Force Merge To do or not to do

I have a scenario in which we have indices for each month, and each document has a field, say expiry date, and according to that expiry date, documents will be deleted when they reach their expiry. One-month-old index will be moved to a warm node from a hot node(All my queries below will be pertaining to the indexes that are on warm nodes).

Now I understand Elasticsearch will merge the segments as needed.

here is my first question, how will Elasticsearch determine that now is the need to merge the segments?
I have come across a property index.merge.policy.expunge_deletes_allowed which has a default value of 10%, does this property dictate when the merging will happen? And it says 10% deleted document, what does that exactly mean? let's suppose if a segment has 100 documents and I deleted 11 of them(that happens to be on the same segment) does that mean the default limit of 10% has been met?

Coming back to the scenario when my documents get deleted at some point there will come a time when all the documents in an index get deleted. What will segments of that index look like then? will it have 0 segments or just 1 to hold index metadata?

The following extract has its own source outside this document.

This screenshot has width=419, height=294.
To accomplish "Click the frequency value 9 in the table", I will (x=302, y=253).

Another question regarding the force merge is if I happen to choose force merge to get rid of all the deleted documents from the disk and if force merging resulted in a segment of size greater than 5 GB so as written here. Force merge API | Elasticsearch Guide [8.0] | Elastic

Snippet :
Force merge should only be called against an index after you have finished writing to it. Force merge can cause very large (>5GB) segments to be produced, and if you continue to write to such an index then the automatic merge policy will never consider these segments for future merges until they mostly consist of deleted documents. This can cause very large segments to remain in the index which can result in increased disk usage and worse search performance.

When will my segment(greater than 5GB will get merged automatically if at all?) as it says it will when it consists mostly of deleted documents? That's vague what does mostly mean here? what's the threshold?

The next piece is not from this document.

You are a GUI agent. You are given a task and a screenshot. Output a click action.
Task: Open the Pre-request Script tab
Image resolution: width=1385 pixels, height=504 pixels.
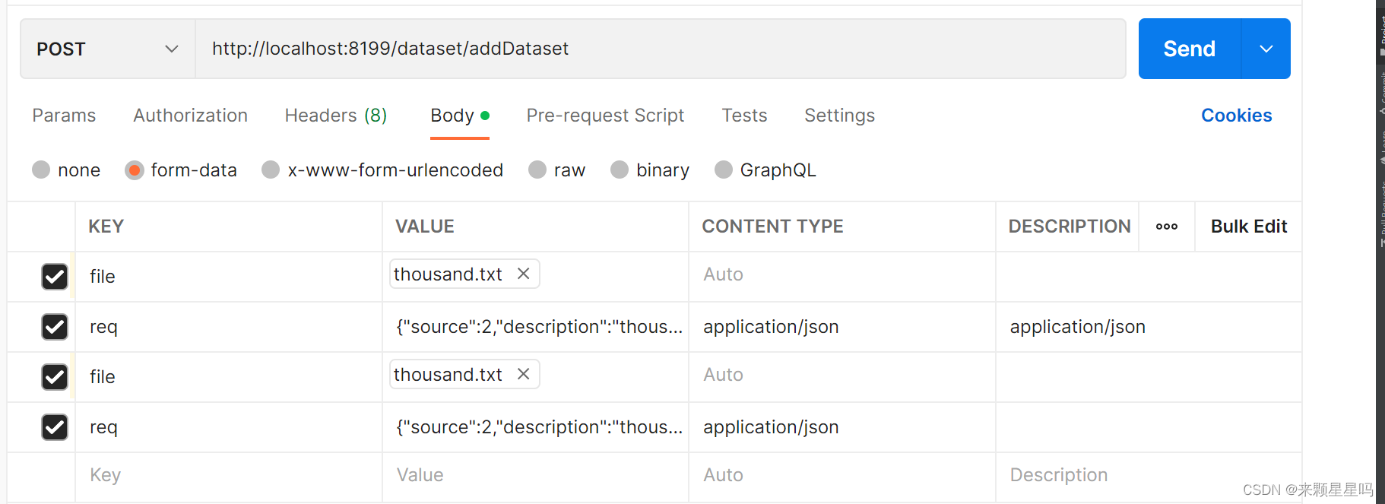[x=605, y=116]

Another question is, it is suggested that force merge should only be done on indexes that are read-only. Why is that? how does it degrade performance? coming back to the scenario I will have some updates and new documents coming on my indexes on warm nodes even after I force merge them, but the frequency of those updates and new documents will be very less(we can say less than 5% of the documents will be updated, and less than and maybe a couple of hundred new documents could be added to those indexes).

Also what if I am force-merging 4 450GB indexes( each with 16 shards) in parallel, how will it affect my searching speed? I read somewhere that by default each force merge request is executed in a single thread and that too is throttled if need be? does that mean if search request increases the merging will be paused?

Thank you for your patience and time.

@mikemccand Hey, sorry to tag you but it seems you have knowledge. about this stuff.

Welcome to our community! :smiley:
Please don't ping people that aren't already part of your topic.

The first question is why are you deleting documents from an index if you are using tiered nodes?

1 Like

Sorry once again for that tag, now to answer your question we are deleting documents based on their expiry, there is nothing sure-shot about expiry maybe one document expires in just 3 months of creation while the other has an expiry of 2 years.

We are using tiered nodes because writes on our indexes will be in the 1st month of their creation after that we are carrying out search and deletion mostly, so we are using SSD for hot nodes and HDD for warm nodes(we can think of deletion as writes too because at the end the content on the disk is getting changed, but can't do much about that). We are not using any deletion policy, our documents are only getting deleted when they are expiring.

Ok that makes some sense. It's not really a great approach though, as deletes are expensive.

But yes, you should be force merging things.

Yes, I know it is not a good approach but we are caught between, frequent deletion or writing on our warm nodes.

Can you please clarify some other things mentioned in the original question, like the threshold for auto merging, what effect will force merging will have on search speed if both of them are running in parallel, what is the threshold for merging segments greater than 5GB in size?

I don't know that level sorry.

Not a problem, Thank you for your help.

This topic was automatically closed 28 days after the last reply. New replies are no longer allowed.